### SUPPLIED DATA
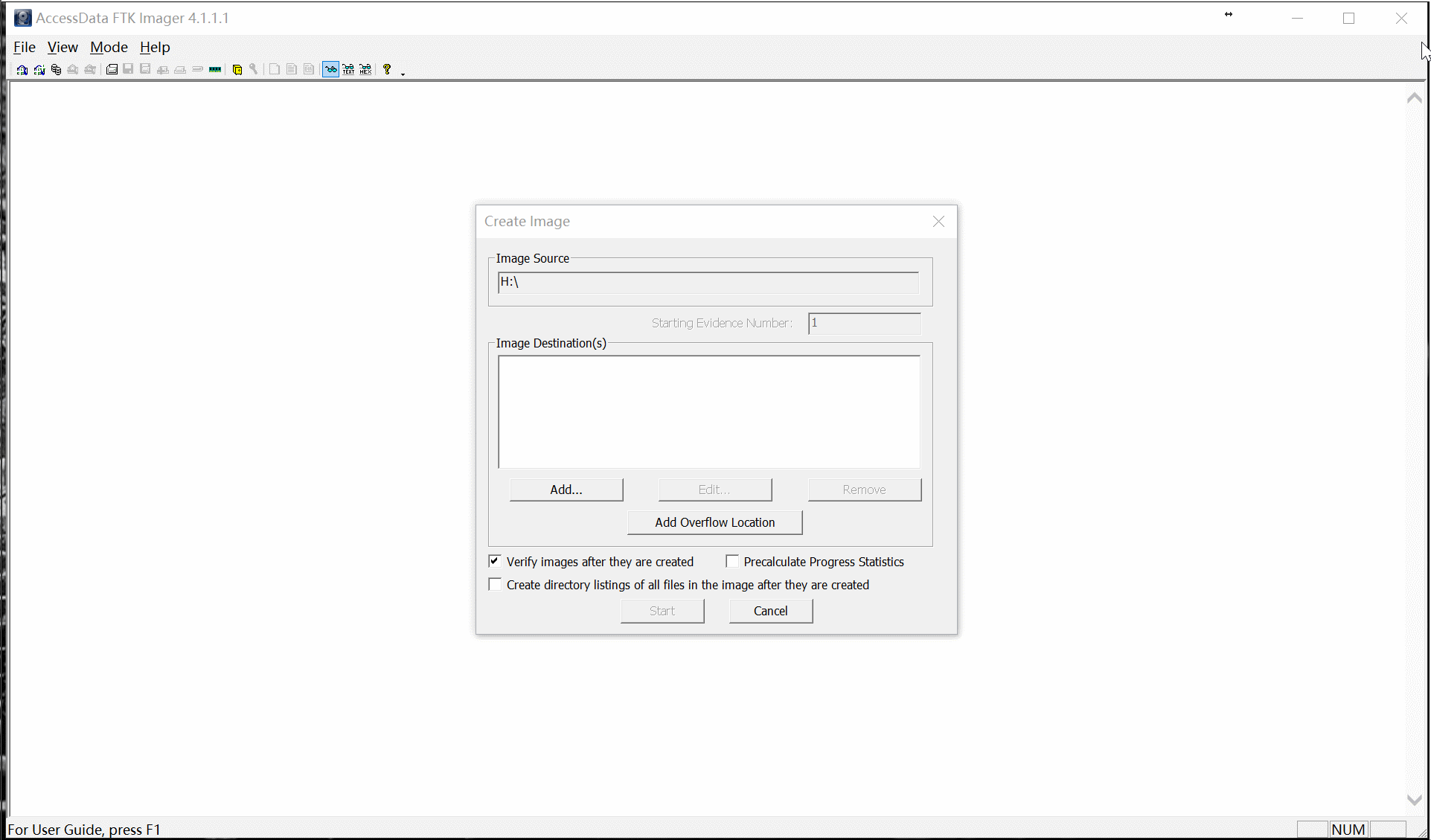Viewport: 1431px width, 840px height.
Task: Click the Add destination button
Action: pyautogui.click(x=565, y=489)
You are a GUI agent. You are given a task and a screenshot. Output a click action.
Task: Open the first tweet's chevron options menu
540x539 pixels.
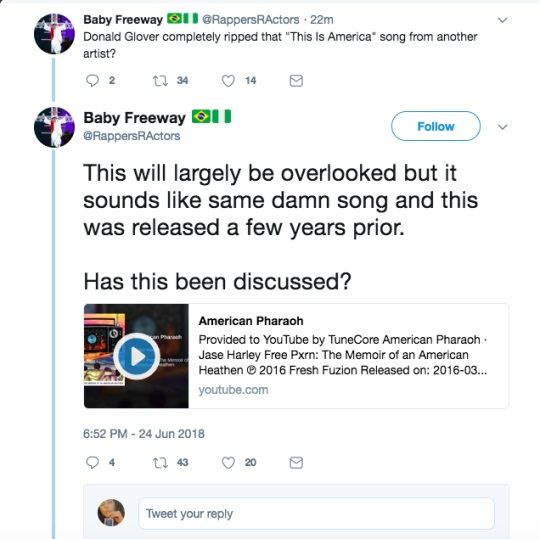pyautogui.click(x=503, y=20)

### EXERCISE REQUIREMENTS
Word for word, output the lines from the line bearing "You are a GUI" through the end of the records above, and only those, without the pictures.

### SOLUTION
You are a GUI agent. You are given a task and a screenshot. Output a click action.
Task: Open the first tweet's chevron options menu
540x539 pixels.
pyautogui.click(x=503, y=20)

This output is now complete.